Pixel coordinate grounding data
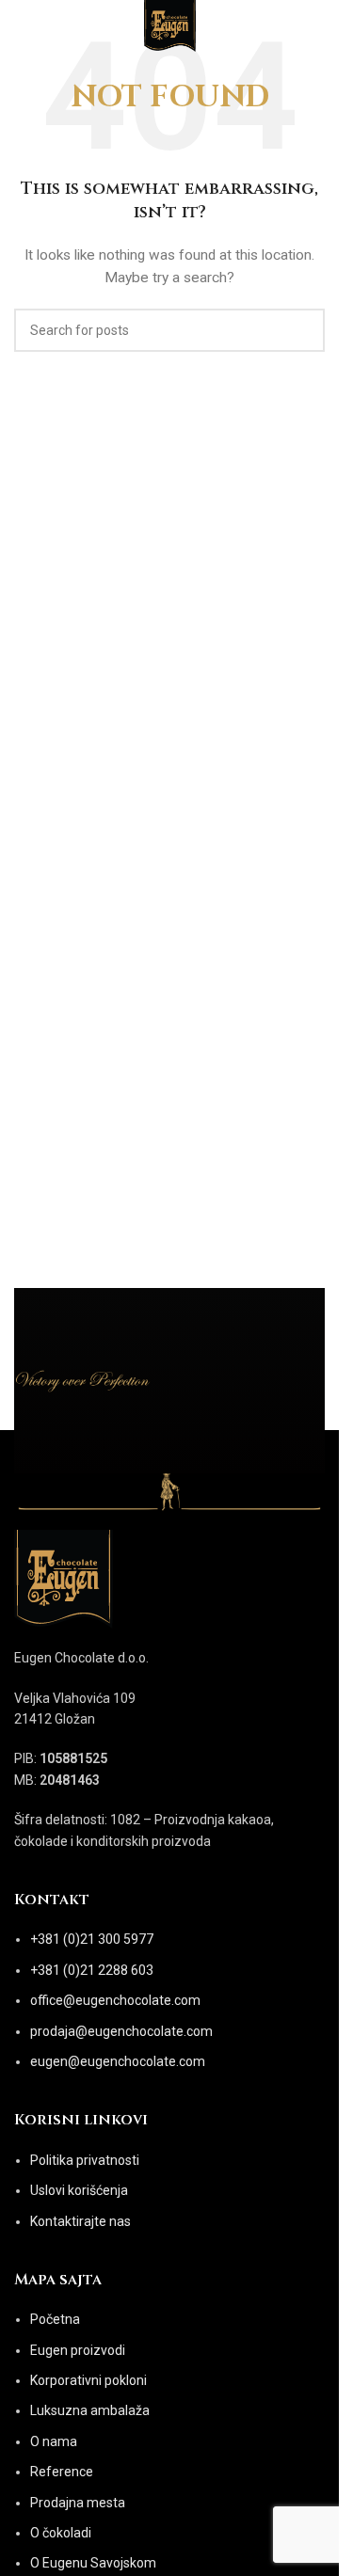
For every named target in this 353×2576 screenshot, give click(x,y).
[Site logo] (170, 27)
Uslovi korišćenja (79, 2190)
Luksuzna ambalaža (90, 2410)
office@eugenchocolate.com (115, 2000)
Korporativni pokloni (88, 2380)
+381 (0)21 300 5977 (91, 1939)
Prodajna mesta (77, 2502)
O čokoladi (60, 2532)
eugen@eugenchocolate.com (117, 2061)
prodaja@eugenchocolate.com (121, 2031)
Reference (61, 2471)
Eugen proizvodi (77, 2350)
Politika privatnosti (84, 2160)
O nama (53, 2441)
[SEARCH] (303, 330)
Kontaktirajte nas (80, 2221)
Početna (55, 2319)
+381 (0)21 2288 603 (91, 1970)
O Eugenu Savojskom (93, 2562)
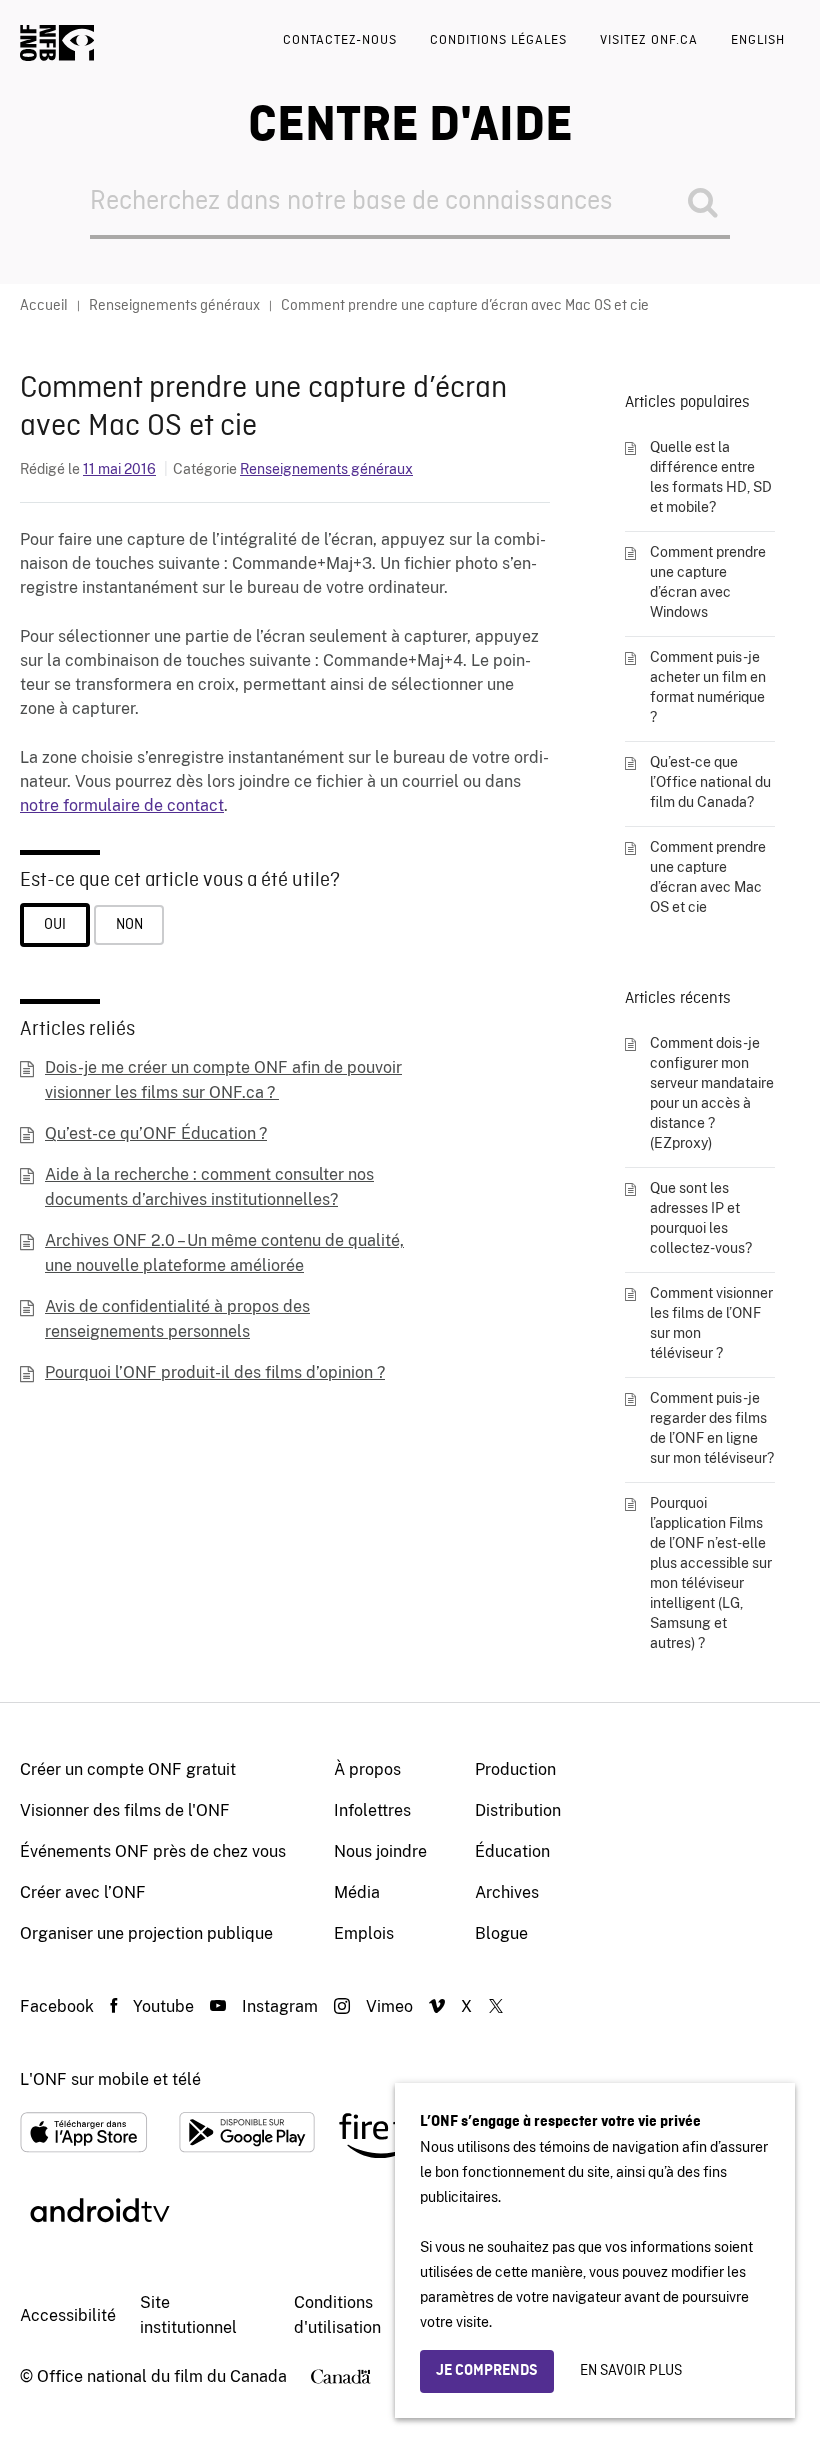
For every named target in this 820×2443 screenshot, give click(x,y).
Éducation (512, 1851)
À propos (367, 1769)
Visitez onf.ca (649, 40)
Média (357, 1892)
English (758, 40)
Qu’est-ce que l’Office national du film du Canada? (710, 782)
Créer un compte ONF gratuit (128, 1769)
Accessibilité (68, 2315)
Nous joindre (380, 1851)
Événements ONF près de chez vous (153, 1851)
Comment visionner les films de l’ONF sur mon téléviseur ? (711, 1323)
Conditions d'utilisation (337, 2315)
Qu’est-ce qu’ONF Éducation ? (156, 1133)
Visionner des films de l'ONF (125, 1810)
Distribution (518, 1810)
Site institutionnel (188, 2315)
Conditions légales (498, 40)
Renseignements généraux (326, 469)
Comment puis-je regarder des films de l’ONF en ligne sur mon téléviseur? (712, 1428)
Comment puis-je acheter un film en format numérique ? (708, 687)
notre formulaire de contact (122, 805)
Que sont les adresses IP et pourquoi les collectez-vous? (701, 1218)
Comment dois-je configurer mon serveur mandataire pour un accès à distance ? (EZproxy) (712, 1093)
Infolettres (372, 1810)
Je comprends (487, 2371)
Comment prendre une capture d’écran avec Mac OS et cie (708, 877)
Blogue (501, 1933)
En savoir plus (631, 2371)
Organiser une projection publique (146, 1933)
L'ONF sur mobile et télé (110, 2079)
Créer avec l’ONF (83, 1892)
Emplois (364, 1933)
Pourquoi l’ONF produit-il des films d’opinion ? (215, 1372)
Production (515, 1769)
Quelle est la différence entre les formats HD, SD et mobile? (711, 477)
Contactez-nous (340, 40)
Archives (507, 1892)
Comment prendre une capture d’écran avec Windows (708, 582)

_Task item_:
Give back, exactly as written, the stretch from the line with "Infolettres (372, 1810)" through the line with "Production (515, 1769)", and no other lines from the records above.

_Output below_:
Infolettres (372, 1810)
Je comprends (487, 2371)
Comment prendre une capture d’écran avec Mac OS et cie (708, 877)
Blogue (501, 1933)
En savoir plus (631, 2371)
Organiser une projection publique (146, 1933)
L'ONF sur mobile et télé (110, 2079)
Créer avec l’ONF (83, 1892)
Emplois (364, 1933)
Pourquoi l’ONF produit-il des films d’opinion ? (215, 1372)
Production (515, 1769)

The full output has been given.